Major questions remain unanswered one week after the East of England Ambulance Service Trust published a summary report into the serious incident of downgrading of its responses particularly to patients needing end of life care.
Local MPs and health ministers are urged to read the trust’s full report into the serious incident and answer the following questions:
– Why did the trust not refer to the main downgrading for end of life care patients and the 57 deaths of these patients in its summary report published on 8 January?
– Why did the trust not commission a fully independent investigation and report into the serious incident given its scale and impact? Will the government now do so? The trust commissioned an ambulance official from another trust to investigate the processes that led to the downgrading but the investigation into the impact of downgrading was done internally and the report covering both aspects was written internally.

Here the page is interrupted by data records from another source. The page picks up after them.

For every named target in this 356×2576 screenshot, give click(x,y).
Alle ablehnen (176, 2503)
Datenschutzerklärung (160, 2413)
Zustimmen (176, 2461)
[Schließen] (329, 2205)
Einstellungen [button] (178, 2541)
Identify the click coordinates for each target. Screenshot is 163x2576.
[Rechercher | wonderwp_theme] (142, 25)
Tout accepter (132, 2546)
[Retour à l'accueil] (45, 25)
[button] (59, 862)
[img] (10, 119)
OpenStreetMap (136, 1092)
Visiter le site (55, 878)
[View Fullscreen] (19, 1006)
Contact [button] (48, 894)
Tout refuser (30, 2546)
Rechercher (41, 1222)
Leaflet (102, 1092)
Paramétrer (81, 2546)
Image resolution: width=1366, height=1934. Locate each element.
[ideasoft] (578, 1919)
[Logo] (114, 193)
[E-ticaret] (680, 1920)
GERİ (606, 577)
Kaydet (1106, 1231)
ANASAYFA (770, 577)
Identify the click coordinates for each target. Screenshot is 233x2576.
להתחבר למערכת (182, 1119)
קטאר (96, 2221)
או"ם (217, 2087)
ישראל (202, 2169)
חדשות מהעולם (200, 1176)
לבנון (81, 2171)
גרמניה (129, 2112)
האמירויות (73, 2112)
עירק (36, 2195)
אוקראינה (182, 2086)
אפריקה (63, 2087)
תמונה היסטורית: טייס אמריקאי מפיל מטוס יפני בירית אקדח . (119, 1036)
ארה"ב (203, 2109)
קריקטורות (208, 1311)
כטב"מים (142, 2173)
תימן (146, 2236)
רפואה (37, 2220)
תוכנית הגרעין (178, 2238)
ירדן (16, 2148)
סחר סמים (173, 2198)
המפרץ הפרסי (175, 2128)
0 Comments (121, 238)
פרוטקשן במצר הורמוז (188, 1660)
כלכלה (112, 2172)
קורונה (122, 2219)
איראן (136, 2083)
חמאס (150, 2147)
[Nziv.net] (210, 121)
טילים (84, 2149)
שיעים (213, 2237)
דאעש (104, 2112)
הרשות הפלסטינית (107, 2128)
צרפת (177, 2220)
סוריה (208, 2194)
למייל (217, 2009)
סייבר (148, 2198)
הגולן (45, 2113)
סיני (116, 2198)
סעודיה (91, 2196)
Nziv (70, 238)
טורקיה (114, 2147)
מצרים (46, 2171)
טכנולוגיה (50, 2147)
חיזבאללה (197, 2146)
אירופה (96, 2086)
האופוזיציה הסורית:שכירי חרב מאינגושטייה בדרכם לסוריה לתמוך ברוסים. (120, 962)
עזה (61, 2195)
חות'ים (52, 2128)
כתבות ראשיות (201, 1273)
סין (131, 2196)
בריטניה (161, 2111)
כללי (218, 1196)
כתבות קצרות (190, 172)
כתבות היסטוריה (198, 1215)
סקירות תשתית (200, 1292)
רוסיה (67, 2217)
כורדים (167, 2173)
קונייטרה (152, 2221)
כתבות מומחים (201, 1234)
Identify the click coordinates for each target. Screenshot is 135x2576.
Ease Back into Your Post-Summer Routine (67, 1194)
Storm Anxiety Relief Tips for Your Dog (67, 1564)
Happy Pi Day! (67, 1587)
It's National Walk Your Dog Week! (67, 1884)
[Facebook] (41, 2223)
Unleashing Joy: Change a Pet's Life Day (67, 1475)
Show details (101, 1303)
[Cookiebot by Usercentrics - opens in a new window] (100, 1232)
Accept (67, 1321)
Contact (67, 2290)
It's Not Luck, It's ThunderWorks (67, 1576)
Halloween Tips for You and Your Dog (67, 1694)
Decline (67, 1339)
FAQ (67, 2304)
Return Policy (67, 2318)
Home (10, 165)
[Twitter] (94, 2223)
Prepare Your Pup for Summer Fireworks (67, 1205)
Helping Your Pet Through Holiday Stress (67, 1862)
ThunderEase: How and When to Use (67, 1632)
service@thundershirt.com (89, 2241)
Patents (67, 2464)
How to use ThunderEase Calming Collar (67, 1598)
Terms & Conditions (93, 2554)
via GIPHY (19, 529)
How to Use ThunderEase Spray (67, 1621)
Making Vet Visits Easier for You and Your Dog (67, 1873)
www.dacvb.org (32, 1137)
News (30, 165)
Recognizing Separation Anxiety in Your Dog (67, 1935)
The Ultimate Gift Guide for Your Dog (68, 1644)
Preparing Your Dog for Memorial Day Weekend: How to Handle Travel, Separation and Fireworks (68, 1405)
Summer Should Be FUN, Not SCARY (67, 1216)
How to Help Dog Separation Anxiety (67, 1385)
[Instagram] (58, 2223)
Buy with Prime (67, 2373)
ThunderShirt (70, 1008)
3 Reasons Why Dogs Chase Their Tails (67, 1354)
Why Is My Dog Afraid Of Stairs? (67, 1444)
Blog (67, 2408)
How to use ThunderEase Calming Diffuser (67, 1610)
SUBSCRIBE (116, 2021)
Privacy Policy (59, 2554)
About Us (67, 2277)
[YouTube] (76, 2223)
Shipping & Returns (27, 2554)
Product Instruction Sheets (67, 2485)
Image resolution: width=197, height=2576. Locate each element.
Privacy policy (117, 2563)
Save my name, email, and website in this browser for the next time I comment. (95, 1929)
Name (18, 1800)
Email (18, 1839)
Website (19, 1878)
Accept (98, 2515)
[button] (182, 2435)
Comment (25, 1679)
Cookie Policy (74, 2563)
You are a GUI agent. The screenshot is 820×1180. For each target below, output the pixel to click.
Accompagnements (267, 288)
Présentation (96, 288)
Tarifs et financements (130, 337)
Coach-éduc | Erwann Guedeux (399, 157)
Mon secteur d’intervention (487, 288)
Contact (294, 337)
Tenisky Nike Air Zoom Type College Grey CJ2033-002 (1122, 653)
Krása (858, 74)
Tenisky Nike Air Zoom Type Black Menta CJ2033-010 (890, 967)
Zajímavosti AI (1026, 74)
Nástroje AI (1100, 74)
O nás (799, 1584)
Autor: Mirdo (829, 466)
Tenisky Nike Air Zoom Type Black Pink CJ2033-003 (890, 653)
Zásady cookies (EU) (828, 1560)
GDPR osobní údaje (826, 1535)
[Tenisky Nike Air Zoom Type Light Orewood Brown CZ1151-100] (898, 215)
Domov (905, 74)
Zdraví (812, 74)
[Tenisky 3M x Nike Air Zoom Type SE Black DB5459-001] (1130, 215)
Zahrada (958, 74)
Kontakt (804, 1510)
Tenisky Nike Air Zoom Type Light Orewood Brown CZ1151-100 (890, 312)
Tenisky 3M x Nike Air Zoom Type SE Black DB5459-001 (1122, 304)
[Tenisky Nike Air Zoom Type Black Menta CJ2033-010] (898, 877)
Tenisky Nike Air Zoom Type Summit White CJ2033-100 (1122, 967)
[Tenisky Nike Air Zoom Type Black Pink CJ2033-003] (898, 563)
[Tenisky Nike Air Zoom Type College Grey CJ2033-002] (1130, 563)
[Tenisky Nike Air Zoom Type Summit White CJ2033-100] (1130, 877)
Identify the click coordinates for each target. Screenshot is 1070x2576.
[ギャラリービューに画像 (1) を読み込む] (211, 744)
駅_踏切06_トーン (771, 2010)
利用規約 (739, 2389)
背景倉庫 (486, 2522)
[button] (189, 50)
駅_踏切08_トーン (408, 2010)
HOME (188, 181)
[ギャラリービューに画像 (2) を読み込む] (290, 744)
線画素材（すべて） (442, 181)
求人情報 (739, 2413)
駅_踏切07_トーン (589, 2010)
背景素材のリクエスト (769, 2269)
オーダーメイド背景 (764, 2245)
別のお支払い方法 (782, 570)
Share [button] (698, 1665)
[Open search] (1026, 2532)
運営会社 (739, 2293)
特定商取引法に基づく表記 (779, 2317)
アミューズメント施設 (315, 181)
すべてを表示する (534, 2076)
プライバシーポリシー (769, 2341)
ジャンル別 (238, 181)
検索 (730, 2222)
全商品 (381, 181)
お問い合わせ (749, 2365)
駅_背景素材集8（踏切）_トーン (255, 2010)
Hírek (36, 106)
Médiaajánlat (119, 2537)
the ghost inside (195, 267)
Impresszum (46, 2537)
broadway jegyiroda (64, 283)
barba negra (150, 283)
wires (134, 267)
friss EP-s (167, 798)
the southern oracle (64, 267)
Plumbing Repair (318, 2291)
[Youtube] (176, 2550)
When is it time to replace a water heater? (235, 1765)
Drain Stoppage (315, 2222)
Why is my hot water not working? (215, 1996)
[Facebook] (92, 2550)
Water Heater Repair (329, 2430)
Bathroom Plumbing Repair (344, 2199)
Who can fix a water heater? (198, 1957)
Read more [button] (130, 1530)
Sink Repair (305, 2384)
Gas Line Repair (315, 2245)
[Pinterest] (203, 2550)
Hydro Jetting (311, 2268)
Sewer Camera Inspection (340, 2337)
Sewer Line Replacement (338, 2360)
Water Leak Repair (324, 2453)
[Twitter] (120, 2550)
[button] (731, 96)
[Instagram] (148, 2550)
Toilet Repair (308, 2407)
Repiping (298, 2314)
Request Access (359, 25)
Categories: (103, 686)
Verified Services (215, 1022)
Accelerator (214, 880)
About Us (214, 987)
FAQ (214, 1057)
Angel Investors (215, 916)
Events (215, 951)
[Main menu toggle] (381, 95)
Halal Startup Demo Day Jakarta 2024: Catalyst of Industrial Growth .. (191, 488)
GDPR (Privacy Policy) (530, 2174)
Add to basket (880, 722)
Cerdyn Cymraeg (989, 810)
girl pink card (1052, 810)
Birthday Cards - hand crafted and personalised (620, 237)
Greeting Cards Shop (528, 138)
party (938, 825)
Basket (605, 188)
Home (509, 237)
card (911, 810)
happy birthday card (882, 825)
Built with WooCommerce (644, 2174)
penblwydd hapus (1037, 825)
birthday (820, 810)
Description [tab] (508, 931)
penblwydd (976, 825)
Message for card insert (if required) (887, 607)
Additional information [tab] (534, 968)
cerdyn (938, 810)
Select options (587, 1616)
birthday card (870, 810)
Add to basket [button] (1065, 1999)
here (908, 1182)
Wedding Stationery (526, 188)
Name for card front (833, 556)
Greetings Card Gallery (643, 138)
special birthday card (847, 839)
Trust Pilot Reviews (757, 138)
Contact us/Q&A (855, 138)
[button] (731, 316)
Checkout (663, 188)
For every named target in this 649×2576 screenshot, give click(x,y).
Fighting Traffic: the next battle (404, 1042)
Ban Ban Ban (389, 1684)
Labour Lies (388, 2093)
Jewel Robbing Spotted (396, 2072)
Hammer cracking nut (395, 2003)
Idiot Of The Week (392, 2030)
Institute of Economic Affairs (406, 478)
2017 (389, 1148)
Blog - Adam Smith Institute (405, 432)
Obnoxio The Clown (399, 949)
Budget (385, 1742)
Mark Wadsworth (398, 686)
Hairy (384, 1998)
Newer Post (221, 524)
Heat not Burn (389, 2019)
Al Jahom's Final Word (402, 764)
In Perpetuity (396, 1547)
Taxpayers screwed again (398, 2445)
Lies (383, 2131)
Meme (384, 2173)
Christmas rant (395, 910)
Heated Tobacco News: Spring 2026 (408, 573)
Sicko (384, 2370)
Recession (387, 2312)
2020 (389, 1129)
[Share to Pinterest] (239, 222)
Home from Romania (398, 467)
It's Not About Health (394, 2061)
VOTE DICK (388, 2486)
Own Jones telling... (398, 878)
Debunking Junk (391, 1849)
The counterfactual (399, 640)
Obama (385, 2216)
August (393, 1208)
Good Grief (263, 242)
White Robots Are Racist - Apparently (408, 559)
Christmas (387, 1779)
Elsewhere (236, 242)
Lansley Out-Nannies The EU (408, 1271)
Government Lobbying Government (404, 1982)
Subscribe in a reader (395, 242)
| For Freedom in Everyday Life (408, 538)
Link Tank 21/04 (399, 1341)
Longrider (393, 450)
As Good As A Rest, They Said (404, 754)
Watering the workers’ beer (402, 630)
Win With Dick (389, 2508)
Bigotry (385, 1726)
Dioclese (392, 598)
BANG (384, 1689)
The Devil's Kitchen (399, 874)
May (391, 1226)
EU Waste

– Why did no one senior in the trust act to halt the downgrading when it was being discussed and planned for seven months before its implementation and was being implemented for two months? Why did it require staff concerned about the impact on end of life care patients to blow the whistle before any action was taken? Why did no one in the trust say that such a downgrading (from a “RED1” (eight minute emergency response) to a Green 3 (telephone triage within 20 minutes) for end of life care patients) required national approval as well as internal trust clearance? Why did it take almost a year for the trust to publish its report into the incident?
– Did any of the 57 terminally ill patients who died following the downgraded response die sooner than they should have done and did they and their families experience traumatic undignified deaths without support?
– Given the trust identified 57 deaths from a 56% sample of patients not conveyed by the trust as a result of the downgrading, why wasn’t a full sample done to ascertain whether more patients died?
– How can the trust say categorically that ‘no harm’ occurred as a result of 8,324 downgraded responses?
Denise Burke, an Act on Ambulances campaigner and Labour’s Parliamentary Candidate for North Norfolk, said:
“We will continue to seek answers to these questions. Public services should be open and transparent and the ambulance trust has not been. Why do the trust and ministers continue to write off patients at the end of life?
As the minister for end of life care, Norman Lamb should know that leaving patients and their families without the care and support they need at this most critical time is a complete disregard of their dignity. We need to know whether any of these deaths were accelerated because of the downgrading.”